On a clear summer night in August of 1863, a young presidential aid named John Hays fought the sleep that threatened to overtake him and accompanied President Abraham Lincoln on a late night stroll through Washington DC. Lincoln was a good strategist, a big picture thinker, and a convicted leader. But he wasn’t a very good sleeper.
Throughout his presidency many nights found him pacing his office or walking through the streets while the rest of the city slept, sometimes keeping his aids up late with him, regaling them with funny stories or reading to them from his favorite literary works.
This August night, the president led Hays to the Naval Observatory where the two looked up at the moon and the star Arcturus. Then, we know from the aid’s journal, Lincoln next led him back to the Soldier’s Home where the Lincolns lived for most of the Civil War and there began to read to him from Shakespeare’s Henry VI and Richard III “until [Hays’s] heavy eye-lids caught [Lincoln’s] considerable notice, and he sent [Hays] to bed.”
Now I like Shakespeare and all, but I value my sleep, so that sounds a little cruel to me. Still I certainly can’t blame the president for his insomnia. History suggests that for a time he was treating tummy troubles with mercury-containing pills that would surely have made him edgy and robbed him of a good night’s sleep. And of course he did have a stressful job, during one of the most stressful times in his nation’s history.
He couldn’t exactly wake up Mrs. Lincoln for company either because (according to a Duke University study conducted not so long ago) women are at much greater risk of heart disease, depression, stroke, and probably just plain crabbiness when they don’t get enough sleep.
So this brings me to my last two weeks or so. I haven’t been getting enough sleep. I tend to fall asleep okay, but then wake up a few hours later, my mind alive with all kinds of jumbled thoughts about all the things I need to get done, how that’s going to be hard to do if I can’t get some more sleep, and now (thanks to the folks at Duke University) how I’m going to develop heart disease, depression, and probably have a stroke.

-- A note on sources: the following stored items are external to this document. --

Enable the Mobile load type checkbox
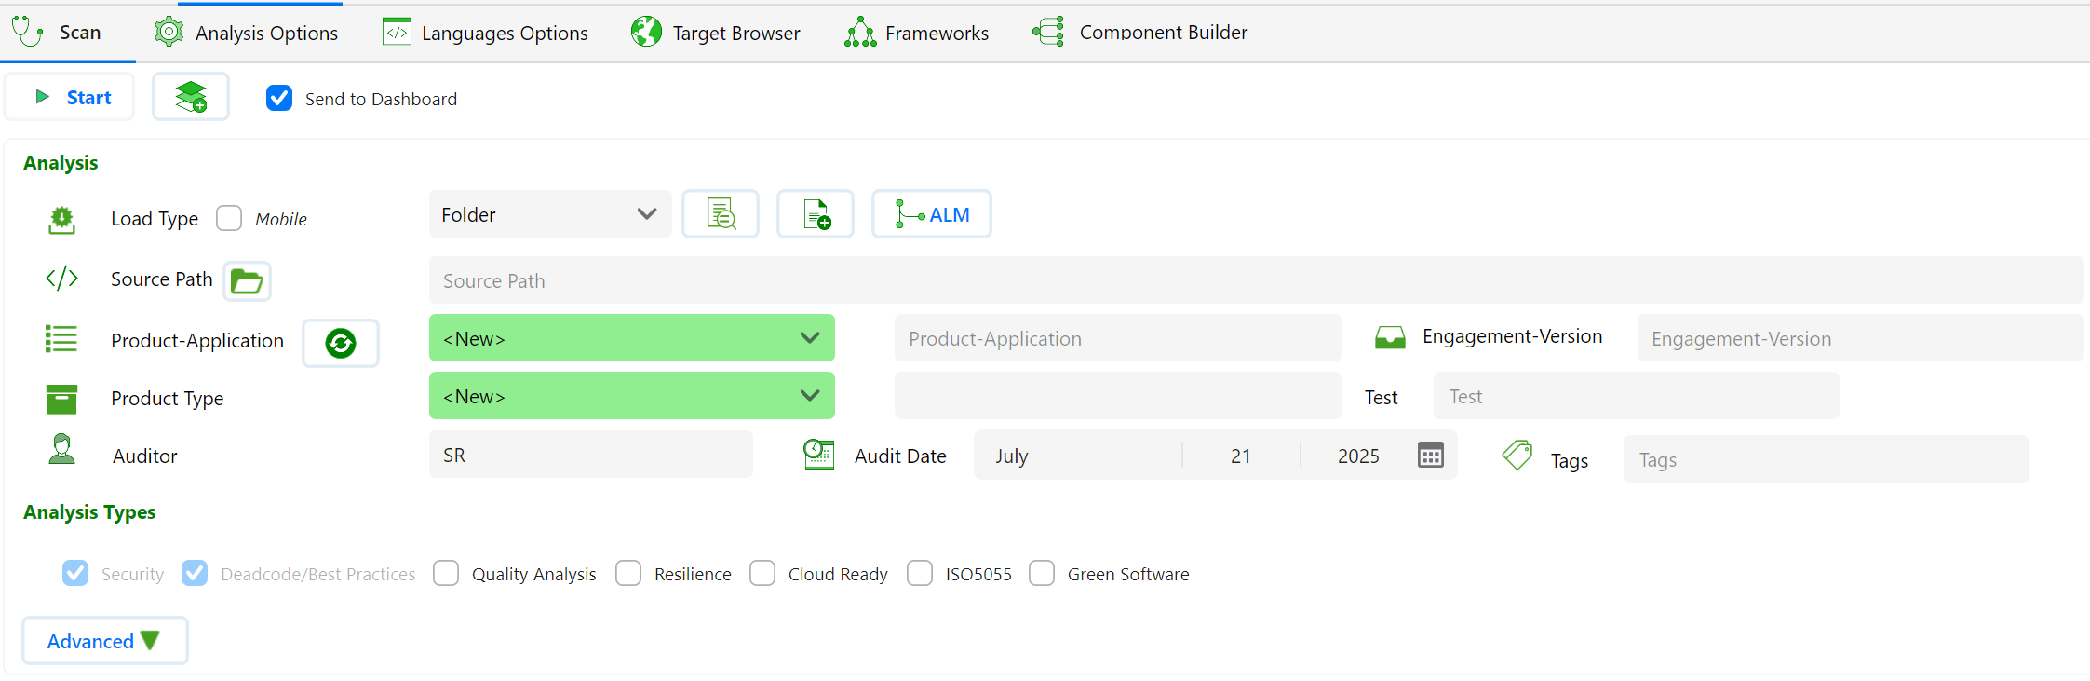click(229, 218)
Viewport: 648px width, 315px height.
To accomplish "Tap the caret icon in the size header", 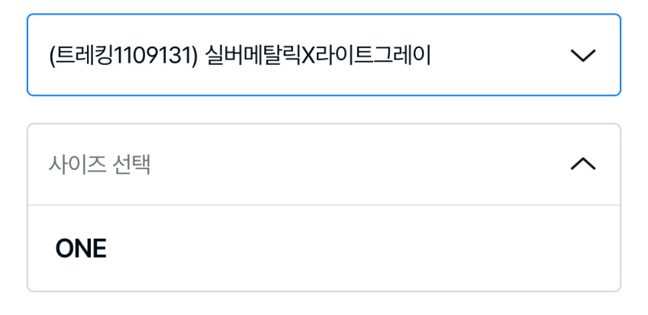I will (582, 164).
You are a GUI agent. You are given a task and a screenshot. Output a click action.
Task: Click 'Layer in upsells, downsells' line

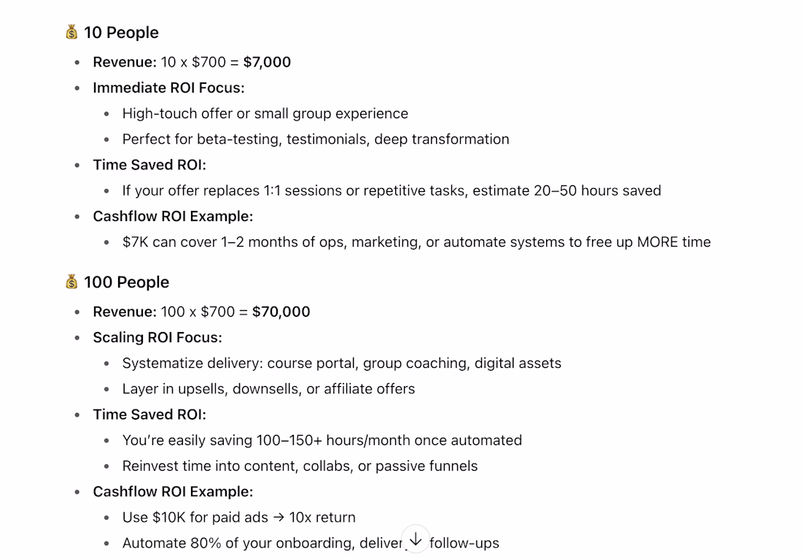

I shouldn’t complain. I’m really not affected by insomnia very often, and usually only for a few days when I am, but I always just kind of have to wait it out because it’s hard to pinpoint exactly why it strikes. I haven’t been ingesting any mercury as far as I know and I’m not facing any looming deadlines or major life changes. I’m just not sleeping well.
I could lay some of the blame on the appearance of the third season of Once Upon a Time on Netflix (because in theory I could go to bed at a decent hour and not binge watch this guilty pleasure, but of course that’s not what I’ve been doing). I could even attribute my troubles to watching the news as formerly primarily regional problems become increasingly threatening to the stability of the entire world.
And it could just be the dog’s fault. He tends to wake up in the middle of the night, too, and stretch and pace for a while, jingling the tags on his collar before settling back into his bed, leaving me wide awake with a million thoughts. Perhaps I should get up and take him for a midnight stroll.
Or maybe I just need to read him more Shakespeare.